**TASK OBJECTIVE**
Copy the entries exactly, through the "Select the Subscription" line.

**DATA TO USE**
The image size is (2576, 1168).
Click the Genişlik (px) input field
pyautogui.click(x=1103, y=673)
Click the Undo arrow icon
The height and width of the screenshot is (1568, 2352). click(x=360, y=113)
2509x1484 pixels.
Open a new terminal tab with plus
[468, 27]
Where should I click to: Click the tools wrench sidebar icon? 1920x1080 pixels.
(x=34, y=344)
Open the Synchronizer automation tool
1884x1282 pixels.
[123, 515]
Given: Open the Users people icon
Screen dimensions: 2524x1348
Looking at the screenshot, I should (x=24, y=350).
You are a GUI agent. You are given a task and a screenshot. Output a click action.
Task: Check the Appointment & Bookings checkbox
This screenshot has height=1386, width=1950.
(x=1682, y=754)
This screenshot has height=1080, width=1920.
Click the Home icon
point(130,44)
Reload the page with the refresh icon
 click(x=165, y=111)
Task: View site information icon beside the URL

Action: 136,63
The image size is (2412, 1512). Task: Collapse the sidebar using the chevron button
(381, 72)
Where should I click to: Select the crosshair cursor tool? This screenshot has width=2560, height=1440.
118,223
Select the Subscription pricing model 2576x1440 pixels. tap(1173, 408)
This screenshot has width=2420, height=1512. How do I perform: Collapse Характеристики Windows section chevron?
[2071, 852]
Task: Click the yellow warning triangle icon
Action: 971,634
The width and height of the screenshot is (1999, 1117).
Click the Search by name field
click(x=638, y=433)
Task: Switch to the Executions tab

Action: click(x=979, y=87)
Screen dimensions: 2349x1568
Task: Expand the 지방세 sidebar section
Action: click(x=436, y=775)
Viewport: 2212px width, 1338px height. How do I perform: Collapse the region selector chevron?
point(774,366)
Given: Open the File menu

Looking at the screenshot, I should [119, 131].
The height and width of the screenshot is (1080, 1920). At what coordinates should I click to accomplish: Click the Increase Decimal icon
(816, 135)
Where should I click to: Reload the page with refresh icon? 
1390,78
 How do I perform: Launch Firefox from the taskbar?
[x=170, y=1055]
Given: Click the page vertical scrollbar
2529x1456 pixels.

**ANSWER TO THE EXERCISE**
The image size is (2576, 1168).
Click the Genişlik (px) input field
pyautogui.click(x=1103, y=673)
Click the Undo arrow icon
The height and width of the screenshot is (1568, 2352). click(x=360, y=113)
2509x1484 pixels.
Open a new terminal tab with plus
[468, 27]
Where should I click to: Click the tools wrench sidebar icon? 1920x1080 pixels.
(x=34, y=344)
Open the Synchronizer automation tool
1884x1282 pixels.
[123, 515]
Given: Open the Users people icon
Screen dimensions: 2524x1348
Looking at the screenshot, I should (x=24, y=350).
You are a GUI agent. You are given a task and a screenshot. Output a click action.
Task: Check the Appointment & Bookings checkbox
This screenshot has height=1386, width=1950.
(x=1682, y=754)
This screenshot has height=1080, width=1920.
Click the Home icon
point(130,44)
Reload the page with the refresh icon
 click(x=165, y=111)
Task: View site information icon beside the URL

Action: 136,63
The image size is (2412, 1512). Task: Collapse the sidebar using the chevron button
(381, 72)
Where should I click to: Select the crosshair cursor tool? This screenshot has width=2560, height=1440.
118,223
Select the Subscription pricing model 2576x1440 pixels. tap(1173, 408)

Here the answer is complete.